Por eso magnificamos hasta el ridículo, hasta la vergüenza y el enternecimiento, los triunfos de los ‘nuestros’ en el exterior: como si fueran los únicos que triunfan; como si con ellos pudiera el país entero –y hasta sí, porque eso hacemos– cogerse los genitales y salir corriendo a hacerles gestos obscenos y vulgares, de provocación, a todos aquellos que lo han aplastado y rechazado y estigmatizado y victimizado, “malparidos”. No siempre es solidaridad lo que nos lleva a alegrarnos por los triunfos de los colombianos cuando triunfan afuera. Porque si lo fuera, entre otras cosas, esa solidaridad sería aquí una regla y no una excepción cuando esos colombianos van apenas camino del triunfo, y lo que encuentran a su paso son más bien obstáculos y desdén y rechazo. Hasta que llega el bus de la victoria, todos a bordo, “siempre lo dije”.

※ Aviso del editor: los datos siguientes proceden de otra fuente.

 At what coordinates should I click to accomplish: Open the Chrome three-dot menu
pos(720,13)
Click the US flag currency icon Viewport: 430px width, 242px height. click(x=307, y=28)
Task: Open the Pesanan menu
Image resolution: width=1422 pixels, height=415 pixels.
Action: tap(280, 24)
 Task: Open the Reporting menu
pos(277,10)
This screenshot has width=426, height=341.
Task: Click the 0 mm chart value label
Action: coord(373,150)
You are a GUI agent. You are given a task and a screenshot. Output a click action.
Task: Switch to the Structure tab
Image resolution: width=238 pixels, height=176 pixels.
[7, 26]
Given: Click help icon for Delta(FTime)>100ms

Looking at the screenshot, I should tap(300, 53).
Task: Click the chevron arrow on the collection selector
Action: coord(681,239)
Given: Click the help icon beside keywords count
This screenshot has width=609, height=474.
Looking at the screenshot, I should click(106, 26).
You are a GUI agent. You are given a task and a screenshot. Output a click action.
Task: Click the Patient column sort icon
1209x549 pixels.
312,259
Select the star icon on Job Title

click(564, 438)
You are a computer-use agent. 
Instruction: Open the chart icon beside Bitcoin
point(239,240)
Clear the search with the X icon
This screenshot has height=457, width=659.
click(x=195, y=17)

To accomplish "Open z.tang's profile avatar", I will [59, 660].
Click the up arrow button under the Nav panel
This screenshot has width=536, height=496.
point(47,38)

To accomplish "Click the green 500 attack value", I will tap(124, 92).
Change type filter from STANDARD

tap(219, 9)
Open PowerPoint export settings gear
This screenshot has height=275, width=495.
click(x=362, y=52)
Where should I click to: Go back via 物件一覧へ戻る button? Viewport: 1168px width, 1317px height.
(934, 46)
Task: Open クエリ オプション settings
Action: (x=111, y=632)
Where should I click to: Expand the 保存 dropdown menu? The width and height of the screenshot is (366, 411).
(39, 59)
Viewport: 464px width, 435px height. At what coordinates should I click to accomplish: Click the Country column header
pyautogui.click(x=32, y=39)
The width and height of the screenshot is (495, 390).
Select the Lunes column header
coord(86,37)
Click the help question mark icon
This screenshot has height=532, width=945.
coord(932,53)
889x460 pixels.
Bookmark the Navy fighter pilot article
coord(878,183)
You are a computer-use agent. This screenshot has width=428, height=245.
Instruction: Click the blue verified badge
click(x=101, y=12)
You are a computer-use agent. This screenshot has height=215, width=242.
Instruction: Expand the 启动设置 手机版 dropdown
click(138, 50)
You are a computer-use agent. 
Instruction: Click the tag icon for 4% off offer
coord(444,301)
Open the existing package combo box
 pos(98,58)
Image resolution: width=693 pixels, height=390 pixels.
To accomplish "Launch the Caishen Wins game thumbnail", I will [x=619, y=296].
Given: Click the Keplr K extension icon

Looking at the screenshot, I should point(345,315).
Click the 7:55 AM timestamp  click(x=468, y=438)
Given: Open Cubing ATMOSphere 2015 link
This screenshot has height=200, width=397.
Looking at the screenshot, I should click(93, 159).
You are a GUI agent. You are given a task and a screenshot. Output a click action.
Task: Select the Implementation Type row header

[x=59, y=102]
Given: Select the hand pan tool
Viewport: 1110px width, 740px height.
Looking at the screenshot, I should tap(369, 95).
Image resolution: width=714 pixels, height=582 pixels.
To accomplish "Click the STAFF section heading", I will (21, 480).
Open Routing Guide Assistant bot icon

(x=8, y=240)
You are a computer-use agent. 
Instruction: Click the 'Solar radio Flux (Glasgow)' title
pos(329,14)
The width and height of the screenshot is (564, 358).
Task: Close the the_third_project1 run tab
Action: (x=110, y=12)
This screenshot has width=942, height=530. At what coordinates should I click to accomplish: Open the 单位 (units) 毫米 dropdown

Y que James meta hoy un gol o tres y que humille al Real Madrid, claro que sí, ojalá. De lo contrario oirá que muchos de sus compatriotas dicen que es un ‘pechofrío’ (tan argentinos), un perdedor, “siempre lo dije”.
Zidane, en cambio, dirá lo que siempre ha dicho: que es un gran jugador. “Calvo hijueputa”.